■ **DATA RECORDS**
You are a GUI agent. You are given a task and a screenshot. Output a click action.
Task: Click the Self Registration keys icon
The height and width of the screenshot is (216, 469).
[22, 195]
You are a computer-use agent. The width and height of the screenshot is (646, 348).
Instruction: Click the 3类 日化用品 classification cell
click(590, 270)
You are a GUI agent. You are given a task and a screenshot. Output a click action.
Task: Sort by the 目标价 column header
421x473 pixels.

■ **WHAT YOU ARE ASKED TO DO**
Reproduce the full listing above, keeping every line intact.

■ **SOLUTION TO THIS TASK**
You are a GUI agent. You are given a task and a screenshot. Output a click action.
Task: Click the Self Registration keys icon
The height and width of the screenshot is (216, 469).
[22, 195]
You are a computer-use agent. The width and height of the screenshot is (646, 348).
Instruction: Click the 3类 日化用品 classification cell
click(590, 270)
You are a GUI agent. You are given a task and a screenshot. Output a click action.
Task: Sort by the 目标价 column header
421x473 pixels.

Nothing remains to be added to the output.